Mary Reid Kelley and Patrick Kelly’s from ‘Rand/Goop’ features six weirded versions of  Mary intoning the words of Ayn Rand’s ‘Objectivism’ and Gwyneth Paltrow’s lifestyle advice for 13.5 minutes. The press release says that Ran’s espousals of individualism begin to resonate with the purchasable wellness offered by Paltrow’s Goop. Actually, I wasn’t always sure what came from which source…

The Immaculate Dream at Collyer Bristow Gallery (to 30 Oct) and Backyard Sculpture at DomoBaal (to end of summer) – both by appointment

Head to Clerkenwell for two teeming summer shows, with 70-odd works in both ‘The Immaculate Dream’ and ‘Backyard Sculpture’, which does indeed spread into the back yard at DomoBaal.  Kudos to Claire Mitten and Alice Wilson, who are in both. Image above is one view of Domo’s backyard, including Matt Hale’s painting of a dead tree which was already there…

Gradation at Patrick Heide Contemporary Art to 21 Sept (closed Aug)

Eight artists explore subtle gradations within works over three floors of a Georgian townhouse and feature various ways in which a material may turn out to be other than you thought (there’s no particle board in Roland Hicks’ ‘Three-Part Dissemblage (OMM)’ above, for example). With Bella Easton, Diogo Pimentão, Erika Winstone, Katrin Bremermann, Melanie Smith, Nicole Fein, Roland Hicks and Troika: I couldn’t have chosen the artists better myself…

‘Artists I Steal From’ at Thaddaeus Ropac to 9 Aug

Janine Antoni: from ‘Loving Care’ (1996 performance of 1972 work), 35 minutes using Loving Care black hair dye too – in artist/curator Alvaro Barrington’s words ‘elaborate a radical claiming of space’. That’s one of the approaches he confesses to purloining in the 49 strong show of his influences.


Lee Krasner at the Barbican to 1 Sept

Lee Krasner: ‘Self Portrait’ 1928. The mature works of Lee Krasner, now fairly fully emerged from her previous miscategorisation as Mrs.
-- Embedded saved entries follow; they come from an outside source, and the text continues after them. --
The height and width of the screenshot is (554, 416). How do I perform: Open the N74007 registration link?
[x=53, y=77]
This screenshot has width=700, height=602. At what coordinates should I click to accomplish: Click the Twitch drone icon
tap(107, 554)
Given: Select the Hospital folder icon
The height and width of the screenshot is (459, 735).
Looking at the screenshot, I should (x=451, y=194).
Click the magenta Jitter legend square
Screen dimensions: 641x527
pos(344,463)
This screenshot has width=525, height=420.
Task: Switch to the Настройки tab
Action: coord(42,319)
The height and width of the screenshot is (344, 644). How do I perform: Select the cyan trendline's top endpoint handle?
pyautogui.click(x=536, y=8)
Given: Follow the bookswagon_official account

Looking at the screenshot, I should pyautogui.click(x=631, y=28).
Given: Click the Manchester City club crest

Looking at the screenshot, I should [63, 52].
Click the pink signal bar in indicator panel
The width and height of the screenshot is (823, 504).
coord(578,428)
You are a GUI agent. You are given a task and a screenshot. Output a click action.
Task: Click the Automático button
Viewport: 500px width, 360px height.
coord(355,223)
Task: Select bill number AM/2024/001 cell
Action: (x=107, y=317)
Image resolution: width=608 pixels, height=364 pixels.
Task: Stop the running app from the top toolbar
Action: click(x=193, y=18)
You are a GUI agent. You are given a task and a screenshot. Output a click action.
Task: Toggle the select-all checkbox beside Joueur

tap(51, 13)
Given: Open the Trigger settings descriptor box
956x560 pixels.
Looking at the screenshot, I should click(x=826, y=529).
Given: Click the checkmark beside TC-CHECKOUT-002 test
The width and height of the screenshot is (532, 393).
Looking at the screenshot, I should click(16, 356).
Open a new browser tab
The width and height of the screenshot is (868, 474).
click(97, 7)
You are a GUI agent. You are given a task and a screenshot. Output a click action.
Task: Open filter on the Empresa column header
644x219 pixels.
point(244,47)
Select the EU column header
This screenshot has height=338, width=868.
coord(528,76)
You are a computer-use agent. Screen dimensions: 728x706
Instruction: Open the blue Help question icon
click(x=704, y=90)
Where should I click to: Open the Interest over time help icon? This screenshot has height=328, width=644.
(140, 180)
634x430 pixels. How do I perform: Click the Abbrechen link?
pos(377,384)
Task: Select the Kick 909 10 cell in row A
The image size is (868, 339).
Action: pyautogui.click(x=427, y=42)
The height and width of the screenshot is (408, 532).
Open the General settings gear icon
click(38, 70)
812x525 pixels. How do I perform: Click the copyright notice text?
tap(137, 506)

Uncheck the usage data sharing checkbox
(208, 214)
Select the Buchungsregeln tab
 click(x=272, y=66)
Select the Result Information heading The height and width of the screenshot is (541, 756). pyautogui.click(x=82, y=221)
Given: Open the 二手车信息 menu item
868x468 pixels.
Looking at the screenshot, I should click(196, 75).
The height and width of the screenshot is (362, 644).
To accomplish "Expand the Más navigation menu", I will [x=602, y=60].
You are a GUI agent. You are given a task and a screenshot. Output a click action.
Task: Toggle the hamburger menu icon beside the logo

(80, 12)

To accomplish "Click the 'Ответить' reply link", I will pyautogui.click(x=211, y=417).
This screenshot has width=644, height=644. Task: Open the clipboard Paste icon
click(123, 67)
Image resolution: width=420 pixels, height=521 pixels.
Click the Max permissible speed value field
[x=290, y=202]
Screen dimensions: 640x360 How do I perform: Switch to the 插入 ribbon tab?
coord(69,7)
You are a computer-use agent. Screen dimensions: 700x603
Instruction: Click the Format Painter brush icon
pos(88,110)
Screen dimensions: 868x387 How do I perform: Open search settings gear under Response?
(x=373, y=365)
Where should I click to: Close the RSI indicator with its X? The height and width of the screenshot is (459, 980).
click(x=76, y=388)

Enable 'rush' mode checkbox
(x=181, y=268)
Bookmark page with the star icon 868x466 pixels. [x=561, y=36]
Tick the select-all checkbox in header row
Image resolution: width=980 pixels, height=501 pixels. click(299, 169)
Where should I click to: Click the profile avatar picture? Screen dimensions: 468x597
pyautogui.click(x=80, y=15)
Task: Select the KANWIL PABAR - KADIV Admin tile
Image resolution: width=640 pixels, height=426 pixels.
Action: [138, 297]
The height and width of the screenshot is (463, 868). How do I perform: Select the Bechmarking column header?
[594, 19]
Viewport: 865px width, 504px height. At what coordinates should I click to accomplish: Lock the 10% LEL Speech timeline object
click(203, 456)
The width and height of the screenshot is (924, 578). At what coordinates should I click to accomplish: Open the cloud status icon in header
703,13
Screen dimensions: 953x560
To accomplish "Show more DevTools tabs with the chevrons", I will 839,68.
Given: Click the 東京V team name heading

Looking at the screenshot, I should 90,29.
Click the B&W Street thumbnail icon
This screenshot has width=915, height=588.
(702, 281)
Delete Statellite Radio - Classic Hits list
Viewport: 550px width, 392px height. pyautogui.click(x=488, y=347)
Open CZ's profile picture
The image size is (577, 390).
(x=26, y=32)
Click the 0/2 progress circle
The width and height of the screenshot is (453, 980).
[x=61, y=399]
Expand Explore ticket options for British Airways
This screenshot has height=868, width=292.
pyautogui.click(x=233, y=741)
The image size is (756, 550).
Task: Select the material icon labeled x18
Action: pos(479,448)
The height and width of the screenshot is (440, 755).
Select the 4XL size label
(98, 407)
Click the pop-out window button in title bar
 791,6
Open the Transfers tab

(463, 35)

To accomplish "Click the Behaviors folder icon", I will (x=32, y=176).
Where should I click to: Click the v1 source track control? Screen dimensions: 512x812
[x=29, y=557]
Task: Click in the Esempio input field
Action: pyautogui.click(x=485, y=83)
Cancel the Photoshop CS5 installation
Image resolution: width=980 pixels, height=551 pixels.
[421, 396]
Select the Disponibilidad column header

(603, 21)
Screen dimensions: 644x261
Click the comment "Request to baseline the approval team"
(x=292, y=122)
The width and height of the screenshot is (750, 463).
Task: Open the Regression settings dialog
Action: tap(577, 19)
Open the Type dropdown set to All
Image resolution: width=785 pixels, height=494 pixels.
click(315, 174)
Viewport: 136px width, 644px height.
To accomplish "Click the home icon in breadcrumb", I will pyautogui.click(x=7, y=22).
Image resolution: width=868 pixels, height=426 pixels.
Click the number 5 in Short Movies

Pollock, need to be encountered at scale, but this result of the 19-year-old Lena (as she then was) nailing a mirror to a tree has personality at any size.

Related image

Mike Nelson: The Asset Strippers at Tate Britain to 6 Oct

‘The Asset Strippers’ 2019 fills the Duveen Halls with online auction sourced industrial, agricultural and bureaucratic detritus from our analogue past, repurposing it as sculpture and memorial while echoing many modern art tropes. The best use of this space since Phyllida Barlow in 2014…  Moreover, Frank Bowling’s retrospective is as worthy of enthusiasm as Lee Krasner at the Barbican.